Former DC Comics publisher Paul Levitz has done a couple of appearances over the past week in support of the release of his 75 Years of DC Comics: The Art of Modern Mythmaking tome, and one thing he noted at an event at UCLA's Hammer Museum caught the attention of many:
For one, Levitz pointed out that the very first comics published by Marvel and DC were edited by the same man (and he thus compared the two's subsequent symbiotic histories to being like Cain and Abel going out into the world.)
This is a virtually unknown fact in an industry where we actually don't do such a bad job in trying to preserve our history. By contrast, another historical connection between the two companies — the golf game in which DC publisher Jack Liebowitz boasted of the success of the Justice League to Marvel publisher Martin Goodman, prompting the launch of the Fantastic Four — is practically the stuff of song and legend.
But it's true: Lloyd Jacquet was the first editor on the first DC Comic book, New Fun Comics. The comic book story/art packager he subsequently founded, Funnies Inc., then supplied the contents for many of the earliest Marvel comics, including the very first — Marvel Comics #1.
Jacquet's history has largely been tied to Funnies Inc., and the publishers they supplied — which included Marvel, Centaur, Fox Feature Syndicate, and other companies. Though his work on the earliest DC books has long been a matter of record, it has been little-noted even by historians in the field — most material written about DC's very earliest pre-Detective Comics days has focused on founder Malcolm Wheeler-Nicholson.
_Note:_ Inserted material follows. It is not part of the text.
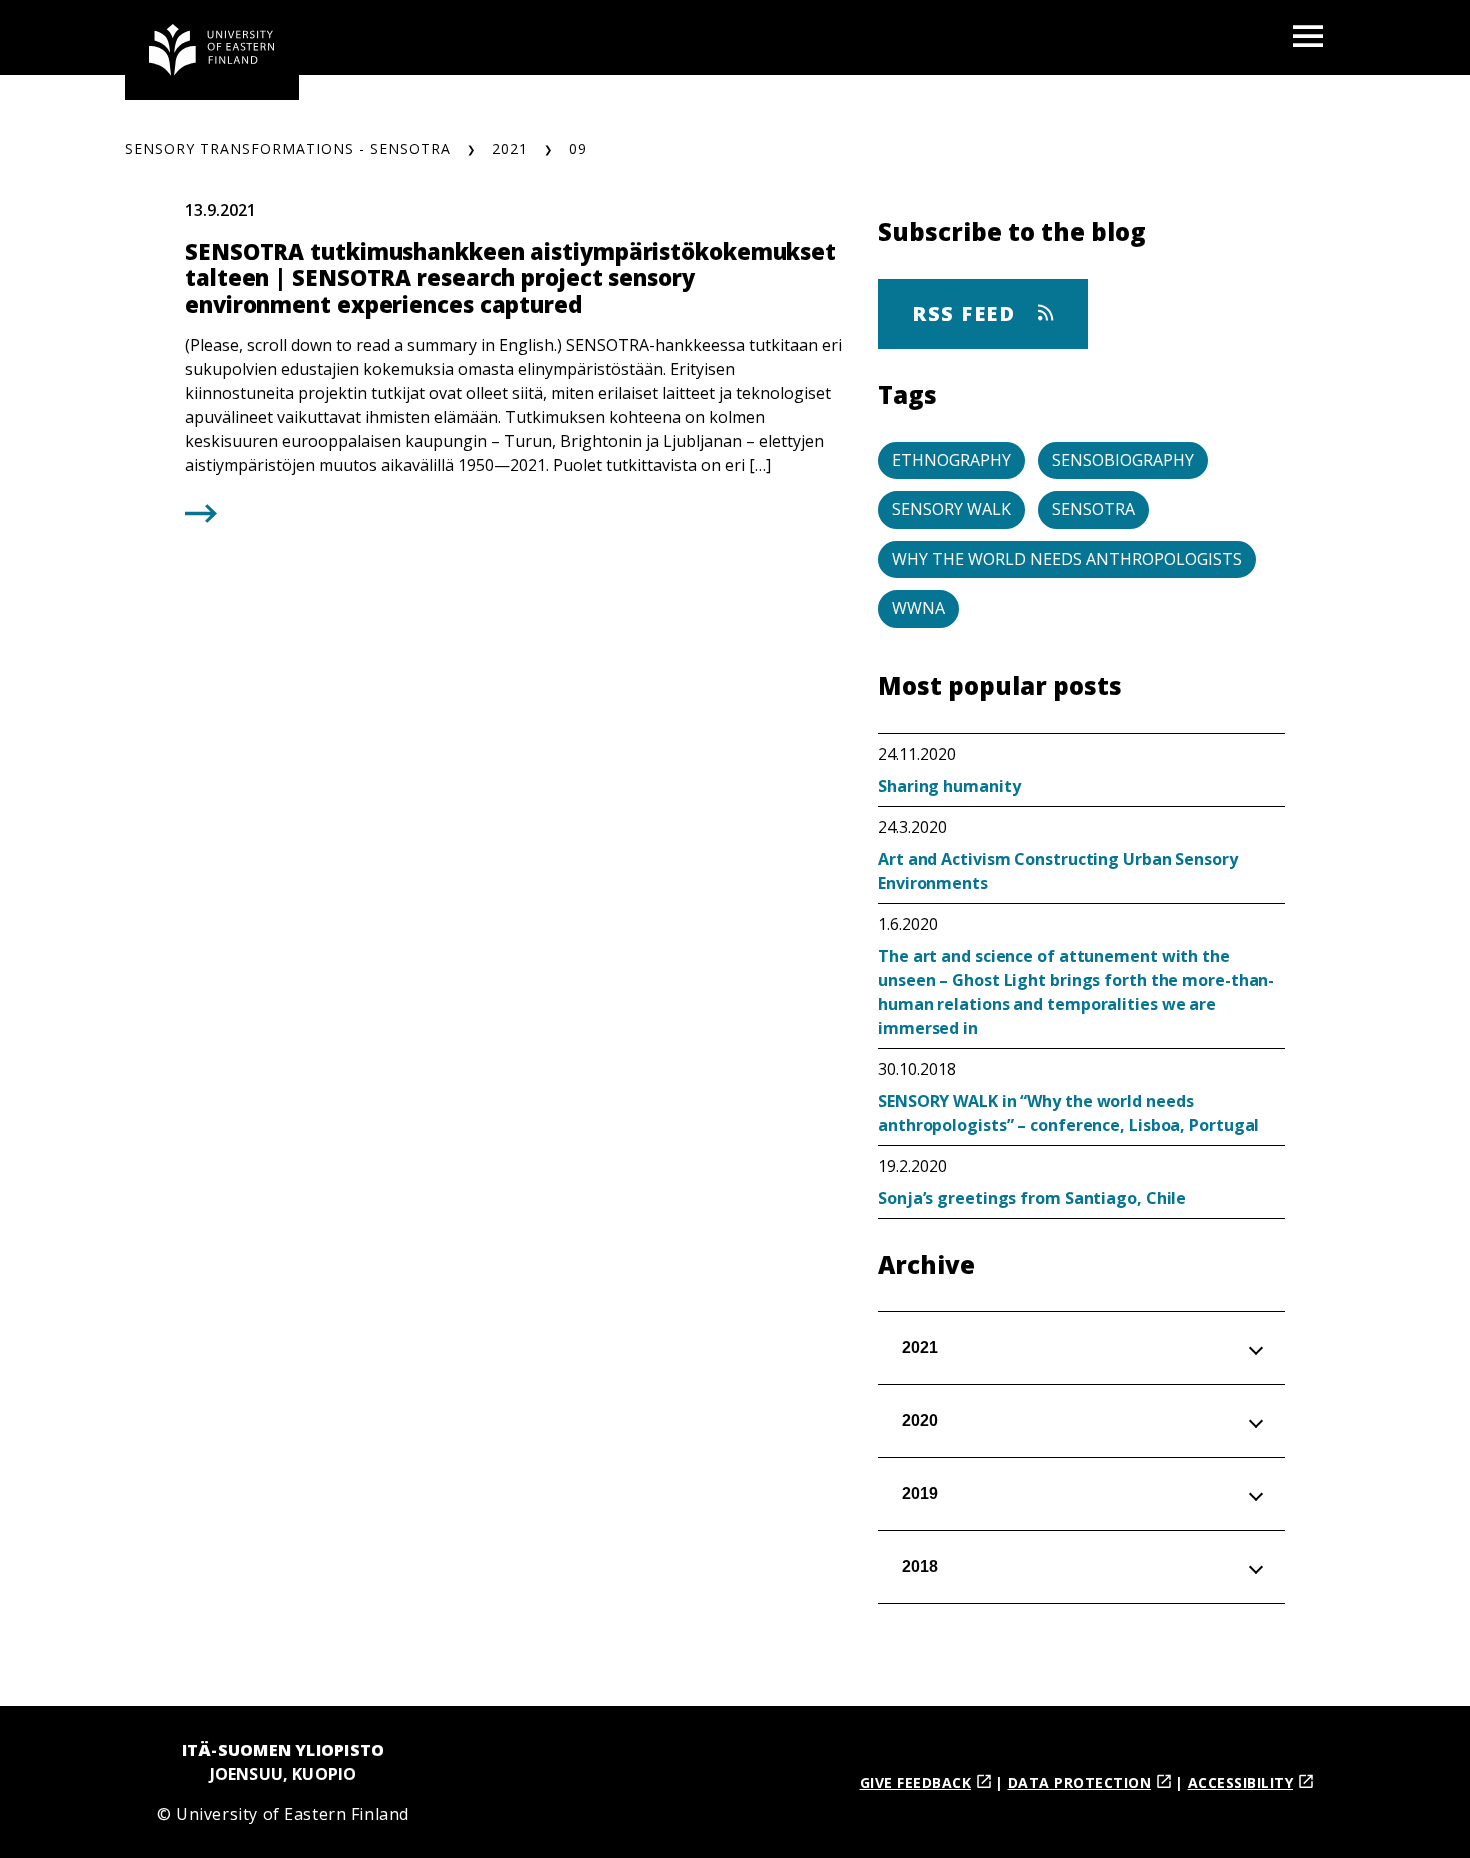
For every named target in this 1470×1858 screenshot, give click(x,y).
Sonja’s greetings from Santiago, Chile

But history is not static, and the concept of Jacquet as a significant figure in helping DC get its start has been gaining currency in recent years, particularly after a promotional letter surfaced in 2008 with Jacquet seeming to take a prominent role in marketing the launch of the new line.
Of course, the part he played in Marvel's early days is pretty monumental — organizing the development of the contents of Marvel's flagship title Marvel Comics among others, and overseeing the creation of two of the publisher's key early characters in the Submariner and the Human Torch.
His legacy is not limited to the comics themselves, however. The contents of his estate included a wealth of materials which have contributed to our understanding of how the business of comics worked in its earliest days. Famously, he kept file copies of the comics he produced with notations on them as to payments made to contributors. So for example, we know that Bill Everett received $8 per page for creating the Submariner and Frank R. Paul got $25 for creating the iconic image of the Human Torch bursting through a steel vault door on the cover of Marvel Comics #1.
Much of this data has yet to be properly analysed. And occasionally we hear about someone who's found some previously unknown bit of Jacquet business correspondence — so it's very likely that the final story on Jacquet and the part he played in getting the comics industry off the ground has yet to be told.